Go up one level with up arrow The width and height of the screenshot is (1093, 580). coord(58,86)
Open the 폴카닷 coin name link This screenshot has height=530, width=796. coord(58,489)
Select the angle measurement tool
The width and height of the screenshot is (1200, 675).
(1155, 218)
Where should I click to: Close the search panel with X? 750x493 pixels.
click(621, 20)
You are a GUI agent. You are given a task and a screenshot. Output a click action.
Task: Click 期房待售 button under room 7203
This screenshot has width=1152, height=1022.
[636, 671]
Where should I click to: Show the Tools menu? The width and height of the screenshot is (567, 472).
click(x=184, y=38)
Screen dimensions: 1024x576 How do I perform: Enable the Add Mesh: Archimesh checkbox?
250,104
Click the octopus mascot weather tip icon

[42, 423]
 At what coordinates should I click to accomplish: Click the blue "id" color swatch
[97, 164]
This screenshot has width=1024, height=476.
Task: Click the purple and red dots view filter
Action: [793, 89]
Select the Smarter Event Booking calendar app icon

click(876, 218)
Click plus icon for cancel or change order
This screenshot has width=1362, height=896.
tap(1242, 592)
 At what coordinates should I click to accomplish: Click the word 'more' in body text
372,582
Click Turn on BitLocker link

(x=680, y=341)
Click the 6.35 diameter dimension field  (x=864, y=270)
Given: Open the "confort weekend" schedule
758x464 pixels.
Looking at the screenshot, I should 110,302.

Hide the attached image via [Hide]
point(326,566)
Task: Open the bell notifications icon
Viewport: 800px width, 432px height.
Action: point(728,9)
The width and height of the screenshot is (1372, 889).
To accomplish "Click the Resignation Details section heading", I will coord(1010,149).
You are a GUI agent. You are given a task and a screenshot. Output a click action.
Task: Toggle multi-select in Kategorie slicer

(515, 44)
━━━━━━━━━━━━━━━━━━━━
YOUR INSTRUCTIONS
Express the entries from the line with "Hide the attached image via [Hide]" up to and including the line with "I will coord(1010,149)." as a two-column CSV with the headers task and coordinates. Give one row per entry, with each value in a single quoted field and any line breaks replaced by spaces.

RESULT FOR THIS TASK
task,coordinates
"Hide the attached image via [Hide]","point(326,566)"
"Task: Open the bell notifications icon Viewport: 800px width, 432px height.","Action: point(728,9)"
"The width and height of the screenshot is (1372, 889). To accomplish ""Click the Resignation Details section heading"",","I will coord(1010,149)."